The Palestinian Football Association () is the governing body for football in Palestine, and for the men's Palestine national football team and the Palestine women's national football team. The federation dates back to 1928. The Arabs of Palestine established a separate federation to represent them.

History

Palestinian Jewish formation
The Mandatory Palestine Football Federation was founded in 1928 by Jews living in the British Mandate of Palestine. Its national team, Mandatory Palestine national football team, participated in qualifying rounds for the 1934 Football World Cup and 1938 FIFA World Cup. In 1948 it changed its name to Israel Football Association.

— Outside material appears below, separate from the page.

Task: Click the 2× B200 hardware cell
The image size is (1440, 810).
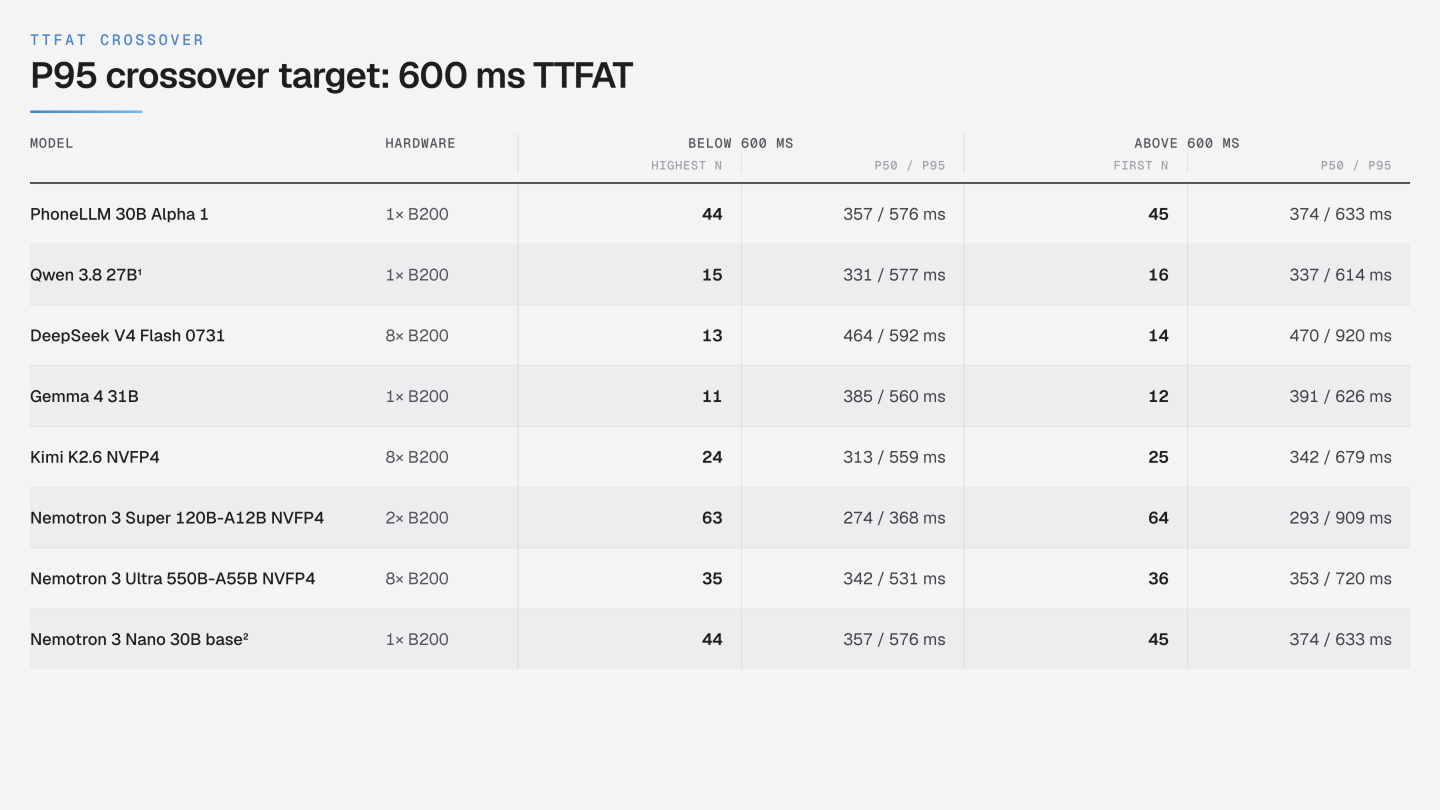Action: point(417,518)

Palestinian Arab formation 
A Palestine Football Association representing the Palestinian Arabs was formed in 1962 and has been a member of the Union of Arab Football Associations since that was formed in 1974.

Palestinian Authority
It was accepted as a member by FIFA in 1998, after the creation of the Palestinian Authority. The PFA has also been a member of the Asian Football Confederation (AFC) since 1998, in the West Asian Football Federation.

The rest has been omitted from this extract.